Provide again, from the entries below, every line from the one containing "Viewport: 887px width, 841px height." through the one containing "Task: Tap the", exactly as written, and no other line.

• • • • •

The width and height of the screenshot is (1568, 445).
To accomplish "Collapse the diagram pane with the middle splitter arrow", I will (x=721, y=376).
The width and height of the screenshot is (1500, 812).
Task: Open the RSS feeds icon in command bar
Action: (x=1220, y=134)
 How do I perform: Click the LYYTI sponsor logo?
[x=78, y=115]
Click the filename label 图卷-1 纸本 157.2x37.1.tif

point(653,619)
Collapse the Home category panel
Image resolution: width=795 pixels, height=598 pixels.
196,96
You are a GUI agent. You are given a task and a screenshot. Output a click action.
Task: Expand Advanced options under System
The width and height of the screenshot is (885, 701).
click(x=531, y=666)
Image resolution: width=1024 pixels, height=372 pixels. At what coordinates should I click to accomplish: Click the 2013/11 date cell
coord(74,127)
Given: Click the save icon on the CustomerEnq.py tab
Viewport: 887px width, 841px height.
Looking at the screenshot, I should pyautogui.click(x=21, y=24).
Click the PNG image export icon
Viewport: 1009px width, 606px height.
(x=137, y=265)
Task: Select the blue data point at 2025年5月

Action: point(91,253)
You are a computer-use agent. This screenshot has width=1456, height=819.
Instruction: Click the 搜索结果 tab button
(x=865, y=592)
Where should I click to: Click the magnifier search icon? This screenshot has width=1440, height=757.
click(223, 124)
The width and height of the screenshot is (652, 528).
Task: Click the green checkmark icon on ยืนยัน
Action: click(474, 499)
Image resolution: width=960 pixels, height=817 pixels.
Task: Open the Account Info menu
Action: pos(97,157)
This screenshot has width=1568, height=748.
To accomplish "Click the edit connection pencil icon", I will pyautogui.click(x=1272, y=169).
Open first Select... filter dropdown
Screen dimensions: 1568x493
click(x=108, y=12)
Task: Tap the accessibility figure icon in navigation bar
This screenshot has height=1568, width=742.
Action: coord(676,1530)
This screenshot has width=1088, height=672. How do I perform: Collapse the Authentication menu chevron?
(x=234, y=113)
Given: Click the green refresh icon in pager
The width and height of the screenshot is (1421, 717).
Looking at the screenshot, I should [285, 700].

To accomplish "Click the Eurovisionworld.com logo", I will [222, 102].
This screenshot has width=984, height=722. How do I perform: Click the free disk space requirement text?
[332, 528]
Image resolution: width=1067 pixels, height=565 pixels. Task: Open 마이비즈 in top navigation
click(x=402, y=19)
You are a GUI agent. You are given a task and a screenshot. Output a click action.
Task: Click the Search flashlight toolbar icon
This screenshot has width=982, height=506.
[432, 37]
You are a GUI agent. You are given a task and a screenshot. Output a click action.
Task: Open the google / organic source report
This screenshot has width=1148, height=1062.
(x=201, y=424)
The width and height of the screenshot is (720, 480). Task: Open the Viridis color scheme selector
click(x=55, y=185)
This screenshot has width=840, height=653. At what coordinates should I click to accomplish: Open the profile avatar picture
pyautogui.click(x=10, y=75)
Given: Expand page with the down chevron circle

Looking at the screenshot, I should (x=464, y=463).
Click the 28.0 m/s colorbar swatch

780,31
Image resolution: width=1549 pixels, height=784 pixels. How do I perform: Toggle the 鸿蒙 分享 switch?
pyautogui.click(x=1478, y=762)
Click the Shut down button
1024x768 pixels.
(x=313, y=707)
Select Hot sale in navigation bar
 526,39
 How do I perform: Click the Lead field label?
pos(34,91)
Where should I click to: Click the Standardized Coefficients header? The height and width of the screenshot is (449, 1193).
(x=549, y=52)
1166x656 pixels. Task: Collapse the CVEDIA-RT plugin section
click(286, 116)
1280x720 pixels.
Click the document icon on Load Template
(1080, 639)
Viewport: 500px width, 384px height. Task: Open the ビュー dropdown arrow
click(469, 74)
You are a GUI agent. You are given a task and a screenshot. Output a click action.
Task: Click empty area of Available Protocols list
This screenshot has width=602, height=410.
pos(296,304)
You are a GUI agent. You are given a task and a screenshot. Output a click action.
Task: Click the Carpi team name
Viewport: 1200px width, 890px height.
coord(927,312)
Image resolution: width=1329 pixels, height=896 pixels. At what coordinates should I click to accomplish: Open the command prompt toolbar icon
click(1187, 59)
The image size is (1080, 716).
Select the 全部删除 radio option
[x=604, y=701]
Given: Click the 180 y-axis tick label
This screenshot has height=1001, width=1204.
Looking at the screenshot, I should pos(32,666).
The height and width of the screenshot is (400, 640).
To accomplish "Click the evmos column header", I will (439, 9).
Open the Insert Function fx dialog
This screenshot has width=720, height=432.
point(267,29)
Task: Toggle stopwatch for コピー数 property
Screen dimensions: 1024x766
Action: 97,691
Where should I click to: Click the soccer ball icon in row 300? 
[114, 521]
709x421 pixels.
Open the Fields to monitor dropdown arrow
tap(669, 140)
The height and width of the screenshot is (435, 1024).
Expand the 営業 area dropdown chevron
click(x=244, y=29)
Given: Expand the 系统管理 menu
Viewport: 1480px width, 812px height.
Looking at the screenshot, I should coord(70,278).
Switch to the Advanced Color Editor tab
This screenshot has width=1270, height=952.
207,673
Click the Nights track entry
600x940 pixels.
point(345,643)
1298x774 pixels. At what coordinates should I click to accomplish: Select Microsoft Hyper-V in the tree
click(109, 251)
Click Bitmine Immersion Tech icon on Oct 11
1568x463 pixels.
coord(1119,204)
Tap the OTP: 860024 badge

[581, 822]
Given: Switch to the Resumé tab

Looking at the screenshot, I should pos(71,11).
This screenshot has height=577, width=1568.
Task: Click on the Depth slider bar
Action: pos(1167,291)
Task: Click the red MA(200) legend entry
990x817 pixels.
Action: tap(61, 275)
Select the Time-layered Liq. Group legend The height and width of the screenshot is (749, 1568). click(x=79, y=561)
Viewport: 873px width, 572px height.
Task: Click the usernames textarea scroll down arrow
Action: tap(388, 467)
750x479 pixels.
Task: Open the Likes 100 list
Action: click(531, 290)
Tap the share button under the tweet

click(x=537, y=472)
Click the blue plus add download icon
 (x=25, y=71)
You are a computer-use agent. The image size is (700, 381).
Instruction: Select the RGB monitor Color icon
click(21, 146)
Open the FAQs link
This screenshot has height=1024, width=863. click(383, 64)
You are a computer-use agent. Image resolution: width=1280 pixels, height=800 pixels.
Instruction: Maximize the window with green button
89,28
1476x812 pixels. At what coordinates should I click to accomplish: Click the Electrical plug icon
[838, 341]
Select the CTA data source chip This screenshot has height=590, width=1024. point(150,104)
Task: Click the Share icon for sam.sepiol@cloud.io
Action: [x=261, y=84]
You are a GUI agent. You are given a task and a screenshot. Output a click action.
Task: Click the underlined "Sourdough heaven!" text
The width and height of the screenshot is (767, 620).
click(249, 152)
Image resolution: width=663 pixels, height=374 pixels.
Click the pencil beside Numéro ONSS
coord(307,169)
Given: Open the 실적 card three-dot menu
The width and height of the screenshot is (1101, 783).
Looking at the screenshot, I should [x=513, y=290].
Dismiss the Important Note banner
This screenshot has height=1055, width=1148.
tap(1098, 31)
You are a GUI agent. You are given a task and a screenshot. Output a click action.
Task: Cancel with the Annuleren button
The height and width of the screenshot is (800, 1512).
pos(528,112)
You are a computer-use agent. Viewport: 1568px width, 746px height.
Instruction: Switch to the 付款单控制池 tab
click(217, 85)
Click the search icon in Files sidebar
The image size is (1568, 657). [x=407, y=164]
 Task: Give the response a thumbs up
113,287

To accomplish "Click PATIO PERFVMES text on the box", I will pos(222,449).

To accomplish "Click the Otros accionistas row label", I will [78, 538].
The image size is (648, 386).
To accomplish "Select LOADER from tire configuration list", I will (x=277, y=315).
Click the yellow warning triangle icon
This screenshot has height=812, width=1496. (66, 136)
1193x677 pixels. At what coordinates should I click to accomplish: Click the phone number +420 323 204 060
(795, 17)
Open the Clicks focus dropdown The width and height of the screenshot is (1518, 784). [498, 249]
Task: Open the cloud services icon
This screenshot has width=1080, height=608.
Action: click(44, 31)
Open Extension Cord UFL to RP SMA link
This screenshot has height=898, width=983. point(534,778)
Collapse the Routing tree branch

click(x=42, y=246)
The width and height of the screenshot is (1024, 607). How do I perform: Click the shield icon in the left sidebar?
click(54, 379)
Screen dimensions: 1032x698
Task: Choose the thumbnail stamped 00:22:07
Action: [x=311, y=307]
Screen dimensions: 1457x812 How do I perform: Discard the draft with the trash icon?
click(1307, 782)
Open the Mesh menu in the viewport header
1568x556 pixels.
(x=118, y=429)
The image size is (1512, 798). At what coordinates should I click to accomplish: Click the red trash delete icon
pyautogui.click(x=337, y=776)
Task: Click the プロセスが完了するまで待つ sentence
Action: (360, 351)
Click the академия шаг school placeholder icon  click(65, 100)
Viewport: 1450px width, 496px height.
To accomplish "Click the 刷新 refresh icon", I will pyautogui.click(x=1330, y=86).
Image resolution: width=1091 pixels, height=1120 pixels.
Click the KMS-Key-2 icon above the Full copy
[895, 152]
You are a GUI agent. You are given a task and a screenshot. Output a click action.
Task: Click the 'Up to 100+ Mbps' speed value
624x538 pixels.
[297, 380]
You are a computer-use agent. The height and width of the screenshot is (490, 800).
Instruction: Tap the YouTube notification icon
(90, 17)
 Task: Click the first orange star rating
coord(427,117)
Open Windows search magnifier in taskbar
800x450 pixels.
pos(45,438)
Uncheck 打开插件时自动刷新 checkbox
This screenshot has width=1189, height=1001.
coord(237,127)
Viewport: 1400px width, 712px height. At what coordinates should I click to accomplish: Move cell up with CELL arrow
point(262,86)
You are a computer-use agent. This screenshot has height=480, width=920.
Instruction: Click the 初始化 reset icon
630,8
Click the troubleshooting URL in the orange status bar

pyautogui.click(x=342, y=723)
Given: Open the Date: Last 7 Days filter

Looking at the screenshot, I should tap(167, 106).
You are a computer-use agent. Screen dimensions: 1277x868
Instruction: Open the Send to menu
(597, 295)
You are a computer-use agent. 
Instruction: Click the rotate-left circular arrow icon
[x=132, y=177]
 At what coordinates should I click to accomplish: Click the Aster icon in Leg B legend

• • • • •

EXERCISE OUTPUT:
Viewport: 887px width, 841px height.
Looking at the screenshot, I should pyautogui.click(x=21, y=24).
Click the PNG image export icon
Viewport: 1009px width, 606px height.
(x=137, y=265)
Task: Select the blue data point at 2025年5月

Action: point(91,253)
You are a computer-use agent. This screenshot has width=1456, height=819.
Instruction: Click the 搜索结果 tab button
(x=865, y=592)
Where should I click to: Click the magnifier search icon? This screenshot has width=1440, height=757.
click(223, 124)
The width and height of the screenshot is (652, 528).
Task: Click the green checkmark icon on ยืนยัน
Action: click(474, 499)
Image resolution: width=960 pixels, height=817 pixels.
Task: Open the Account Info menu
Action: pos(97,157)
This screenshot has width=1568, height=748.
To accomplish "Click the edit connection pencil icon", I will pyautogui.click(x=1272, y=169).
Open first Select... filter dropdown
Screen dimensions: 1568x493
click(x=108, y=12)
Task: Tap the accessibility figure icon in navigation bar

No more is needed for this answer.